Locate the word "each" in the entries below, then gather every line that holds it.

───── RECORDS FOR THIS EXERCISE ─────

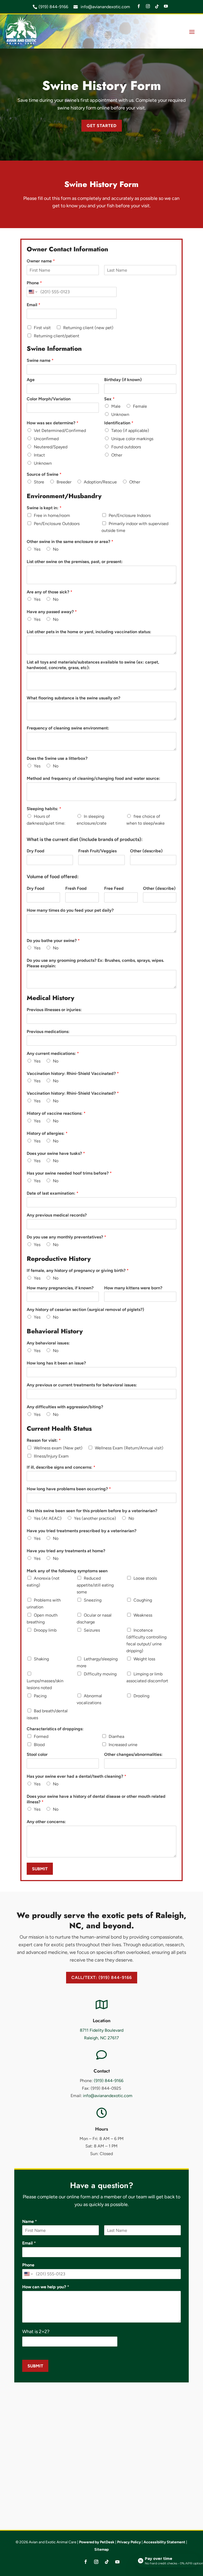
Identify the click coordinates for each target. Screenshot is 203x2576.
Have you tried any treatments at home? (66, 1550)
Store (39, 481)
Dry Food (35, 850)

─────
───── RECORDS FOR THIS EXERCISE ─────

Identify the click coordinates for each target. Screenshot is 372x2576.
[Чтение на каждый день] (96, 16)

─────
───── RECORDS FOR THIS EXERCISE ─────

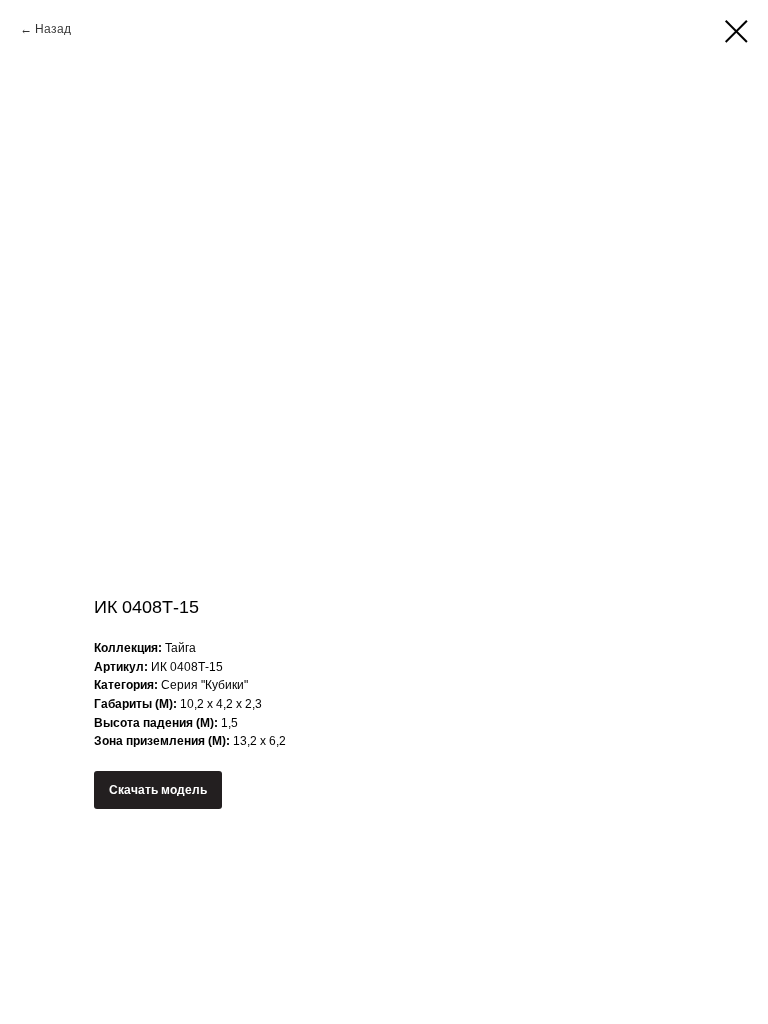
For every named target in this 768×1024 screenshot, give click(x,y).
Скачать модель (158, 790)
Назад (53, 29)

─────

◆ REPLY
Identify the click coordinates for each target. Screenshot is 203x2576.
Identify the click coordinates for each target. Screenshot is 372x2576.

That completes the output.